## Stated problem
Pick out each line of the material below that contains the word "building" and copy those lines.

## Records shown

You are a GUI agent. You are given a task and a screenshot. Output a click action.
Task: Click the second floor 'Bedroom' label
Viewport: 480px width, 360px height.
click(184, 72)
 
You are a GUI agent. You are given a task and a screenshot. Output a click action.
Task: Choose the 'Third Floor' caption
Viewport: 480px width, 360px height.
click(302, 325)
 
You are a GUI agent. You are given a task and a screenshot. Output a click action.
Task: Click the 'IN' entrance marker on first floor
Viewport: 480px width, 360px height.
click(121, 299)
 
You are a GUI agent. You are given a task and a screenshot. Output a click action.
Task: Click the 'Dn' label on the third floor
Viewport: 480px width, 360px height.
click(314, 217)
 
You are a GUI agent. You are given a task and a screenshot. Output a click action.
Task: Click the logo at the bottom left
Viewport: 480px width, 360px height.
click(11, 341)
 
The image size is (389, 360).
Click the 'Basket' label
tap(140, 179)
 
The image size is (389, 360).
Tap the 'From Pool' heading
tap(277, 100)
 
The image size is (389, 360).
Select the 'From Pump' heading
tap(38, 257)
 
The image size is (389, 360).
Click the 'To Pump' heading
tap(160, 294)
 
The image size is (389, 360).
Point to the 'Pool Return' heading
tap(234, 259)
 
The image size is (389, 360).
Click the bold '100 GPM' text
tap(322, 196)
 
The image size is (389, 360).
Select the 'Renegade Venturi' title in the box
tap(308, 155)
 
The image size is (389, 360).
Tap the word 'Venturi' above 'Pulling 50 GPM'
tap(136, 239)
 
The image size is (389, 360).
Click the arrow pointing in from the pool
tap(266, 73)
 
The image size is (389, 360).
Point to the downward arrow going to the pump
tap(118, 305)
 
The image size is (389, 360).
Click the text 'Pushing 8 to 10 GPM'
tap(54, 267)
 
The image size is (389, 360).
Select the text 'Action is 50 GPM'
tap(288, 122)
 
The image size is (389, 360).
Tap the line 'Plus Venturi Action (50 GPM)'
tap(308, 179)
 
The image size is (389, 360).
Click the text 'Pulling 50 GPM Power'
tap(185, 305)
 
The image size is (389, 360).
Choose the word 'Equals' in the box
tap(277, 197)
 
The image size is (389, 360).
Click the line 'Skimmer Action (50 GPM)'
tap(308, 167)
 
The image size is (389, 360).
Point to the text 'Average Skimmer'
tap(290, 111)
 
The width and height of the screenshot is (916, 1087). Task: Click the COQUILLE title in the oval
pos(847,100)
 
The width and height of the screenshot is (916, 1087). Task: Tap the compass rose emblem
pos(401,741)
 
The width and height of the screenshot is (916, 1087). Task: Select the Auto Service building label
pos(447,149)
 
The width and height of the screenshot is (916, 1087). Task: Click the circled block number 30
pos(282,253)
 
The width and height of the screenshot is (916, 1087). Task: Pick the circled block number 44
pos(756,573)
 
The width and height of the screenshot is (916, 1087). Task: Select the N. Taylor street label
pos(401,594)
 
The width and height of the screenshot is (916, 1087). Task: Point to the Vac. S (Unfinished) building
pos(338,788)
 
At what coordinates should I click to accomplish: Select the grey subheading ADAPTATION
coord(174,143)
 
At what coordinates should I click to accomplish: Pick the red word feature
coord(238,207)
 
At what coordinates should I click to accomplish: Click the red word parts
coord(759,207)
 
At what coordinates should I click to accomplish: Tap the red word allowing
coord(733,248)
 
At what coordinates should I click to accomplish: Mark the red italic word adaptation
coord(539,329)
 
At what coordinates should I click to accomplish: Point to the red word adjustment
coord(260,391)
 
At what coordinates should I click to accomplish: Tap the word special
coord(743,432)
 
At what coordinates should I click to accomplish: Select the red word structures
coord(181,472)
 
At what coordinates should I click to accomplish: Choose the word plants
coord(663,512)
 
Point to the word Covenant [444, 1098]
* * *
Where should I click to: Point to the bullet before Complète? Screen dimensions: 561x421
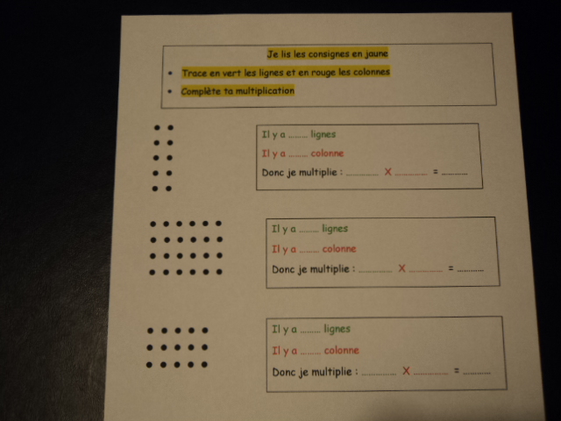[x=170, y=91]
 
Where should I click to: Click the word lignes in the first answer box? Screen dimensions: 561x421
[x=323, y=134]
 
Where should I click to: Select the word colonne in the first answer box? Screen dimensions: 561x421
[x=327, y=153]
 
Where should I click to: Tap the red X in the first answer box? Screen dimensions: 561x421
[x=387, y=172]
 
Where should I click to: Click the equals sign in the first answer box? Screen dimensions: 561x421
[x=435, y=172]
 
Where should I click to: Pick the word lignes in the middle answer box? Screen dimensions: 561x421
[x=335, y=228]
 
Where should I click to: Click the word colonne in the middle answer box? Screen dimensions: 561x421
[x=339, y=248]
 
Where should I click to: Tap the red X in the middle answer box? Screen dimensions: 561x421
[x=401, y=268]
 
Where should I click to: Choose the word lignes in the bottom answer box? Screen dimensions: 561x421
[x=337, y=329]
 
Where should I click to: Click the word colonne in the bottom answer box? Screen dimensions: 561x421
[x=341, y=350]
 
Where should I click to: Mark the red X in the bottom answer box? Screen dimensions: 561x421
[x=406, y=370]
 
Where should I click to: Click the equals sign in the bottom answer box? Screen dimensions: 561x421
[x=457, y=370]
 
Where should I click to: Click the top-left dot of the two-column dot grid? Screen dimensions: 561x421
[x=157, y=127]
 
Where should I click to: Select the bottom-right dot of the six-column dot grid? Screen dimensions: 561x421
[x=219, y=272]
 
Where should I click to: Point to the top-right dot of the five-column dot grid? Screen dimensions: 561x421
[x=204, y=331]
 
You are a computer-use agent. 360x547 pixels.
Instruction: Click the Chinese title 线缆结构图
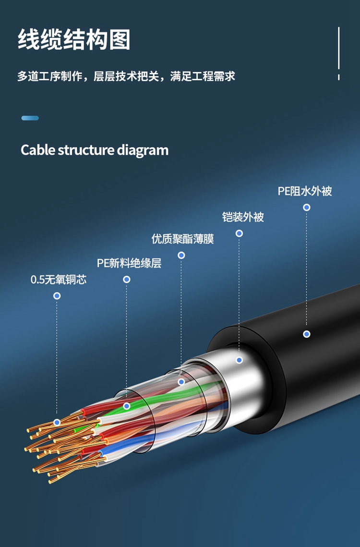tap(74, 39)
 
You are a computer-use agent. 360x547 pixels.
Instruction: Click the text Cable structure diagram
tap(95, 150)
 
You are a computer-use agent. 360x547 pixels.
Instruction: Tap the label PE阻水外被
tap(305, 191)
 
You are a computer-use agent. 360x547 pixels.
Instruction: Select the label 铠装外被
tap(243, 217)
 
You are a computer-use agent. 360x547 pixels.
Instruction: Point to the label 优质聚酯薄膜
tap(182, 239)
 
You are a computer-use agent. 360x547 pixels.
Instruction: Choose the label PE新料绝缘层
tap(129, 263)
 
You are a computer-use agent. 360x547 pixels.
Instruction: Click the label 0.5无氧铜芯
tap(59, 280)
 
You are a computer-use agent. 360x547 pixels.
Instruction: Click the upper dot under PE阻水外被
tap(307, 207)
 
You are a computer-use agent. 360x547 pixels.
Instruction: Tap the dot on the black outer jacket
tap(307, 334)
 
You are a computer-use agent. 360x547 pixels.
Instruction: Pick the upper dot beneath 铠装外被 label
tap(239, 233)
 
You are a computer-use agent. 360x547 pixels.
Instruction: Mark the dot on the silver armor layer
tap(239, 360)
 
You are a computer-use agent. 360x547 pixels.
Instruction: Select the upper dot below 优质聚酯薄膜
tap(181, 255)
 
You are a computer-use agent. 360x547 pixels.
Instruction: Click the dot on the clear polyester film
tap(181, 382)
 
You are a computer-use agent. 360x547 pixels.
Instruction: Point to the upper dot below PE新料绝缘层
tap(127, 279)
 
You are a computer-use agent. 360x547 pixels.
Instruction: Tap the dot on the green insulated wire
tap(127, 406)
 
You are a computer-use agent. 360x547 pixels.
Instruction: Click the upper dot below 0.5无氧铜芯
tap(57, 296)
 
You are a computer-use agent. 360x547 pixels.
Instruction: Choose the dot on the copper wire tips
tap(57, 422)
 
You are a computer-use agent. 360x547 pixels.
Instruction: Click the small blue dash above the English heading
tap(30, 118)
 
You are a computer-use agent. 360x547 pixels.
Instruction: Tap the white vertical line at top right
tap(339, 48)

## Task answer
The width and height of the screenshot is (916, 1087). Task: Select the Auto Service building label
The width and height of the screenshot is (916, 1087). Task: Point to the Vac. S (Unfinished) building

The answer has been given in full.